In a Twitter thread published on May 29, 2023, Hogan emphasized that the secondary market sales of XRP could play a pivotal role in the lawsuit. The future of XRP, including its potential relisting on cryptocurrency exchanges, hinges on whether or not it is deemed a security. The SEC’s lawsuit implies that XRP is a security, similar to a company’s stock, but it hasn’t explicitly asked the court to declare it as such.
However, Hogan pointed out that the judge might not address this issue directly, as the SEC hasn’t explicitly raised it. This could leave a lingering uncertainty over whether exchanges would be willing to relist XRP.
Despite this ambiguity, Hogan suggested that there might be a way forward. Ripple could seek an agreement from the SEC or approval from the judge to include a clause in the final judgment stating that the judgment doesn’t apply to secondary sales. This strategy was successfully used by KIK Interactive in its legal battle with the SEC.
Another possibility is that the judge might address the concerns raised by several Amici about secondary sales. This issue has been advocated by XRP holders, led by attorney Deaton. Hogan also noted that the judge in the LBRY case has agreed to consider secondary sales to some extent.
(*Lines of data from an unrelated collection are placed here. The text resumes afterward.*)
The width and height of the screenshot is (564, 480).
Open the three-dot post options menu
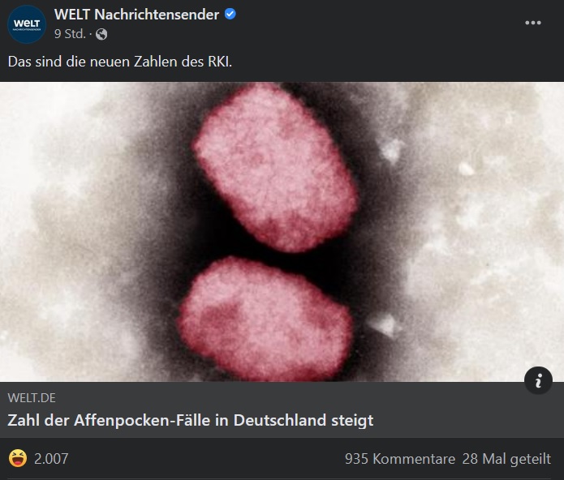click(x=532, y=23)
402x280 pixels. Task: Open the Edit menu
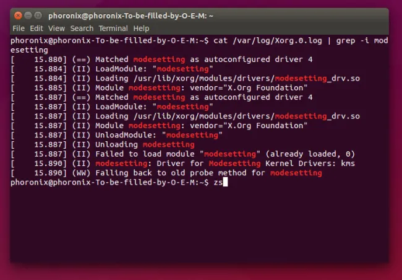coord(36,28)
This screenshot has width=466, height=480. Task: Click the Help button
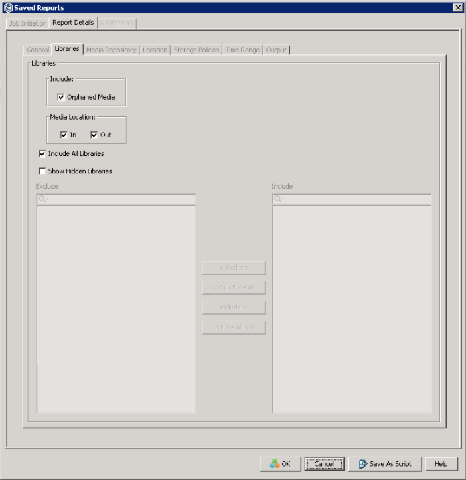pyautogui.click(x=441, y=464)
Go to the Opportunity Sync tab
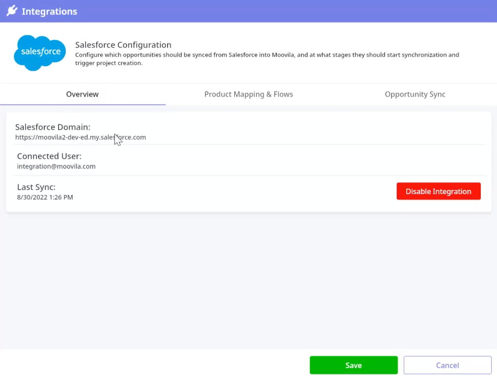Viewport: 497px width, 379px height. pyautogui.click(x=415, y=94)
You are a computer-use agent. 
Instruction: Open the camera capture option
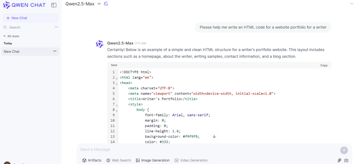click(x=346, y=160)
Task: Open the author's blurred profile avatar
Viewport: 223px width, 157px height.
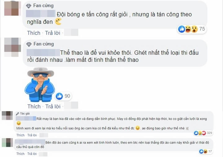Action: tap(7, 116)
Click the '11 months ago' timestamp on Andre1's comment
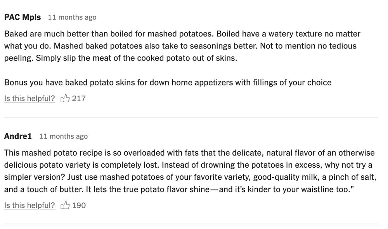388x229 pixels. click(64, 136)
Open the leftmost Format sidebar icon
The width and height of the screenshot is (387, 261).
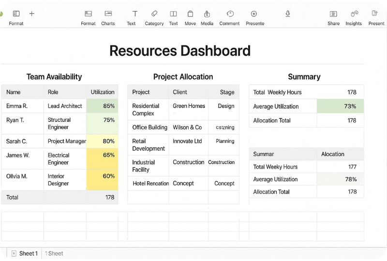click(16, 14)
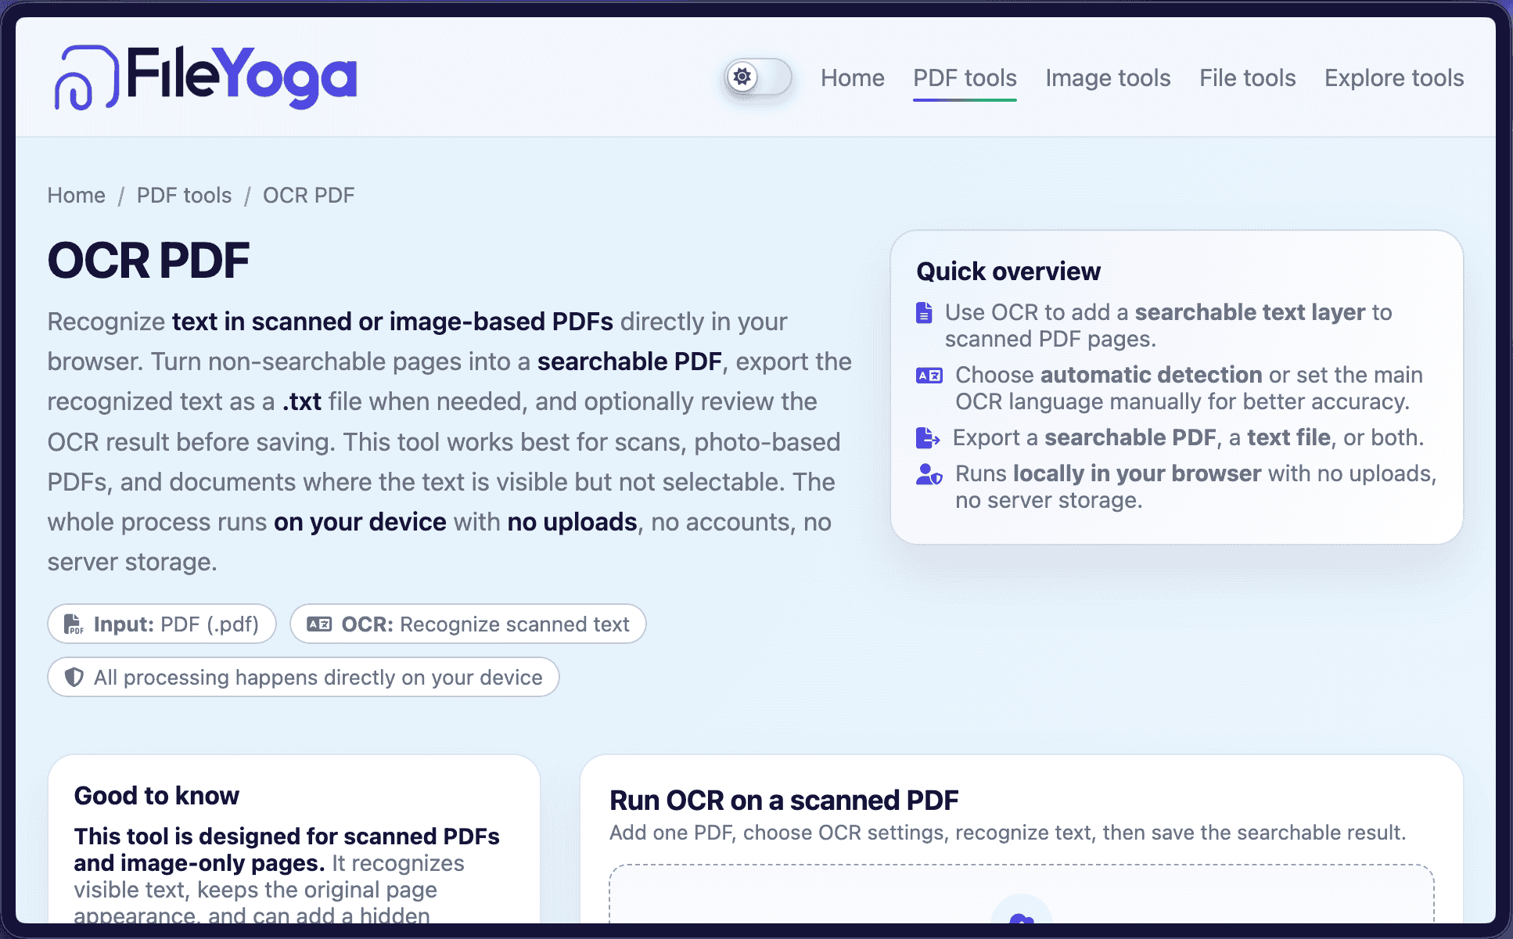
Task: Click the language detection icon in Quick overview
Action: [929, 376]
If Ripple were to lose the case, the judge might be compelled to address secondary sales when determining penalties and drafting a disgorgement order. The judge would need to ensure that the distribution of the disgorged profits is fair, which would involve deciding who should receive the funds taken from Ripple. Ripple could argue that only those who directly purchased from them (and not secondary purchasers) should be reimbursed, as per the SEC v. Wang case.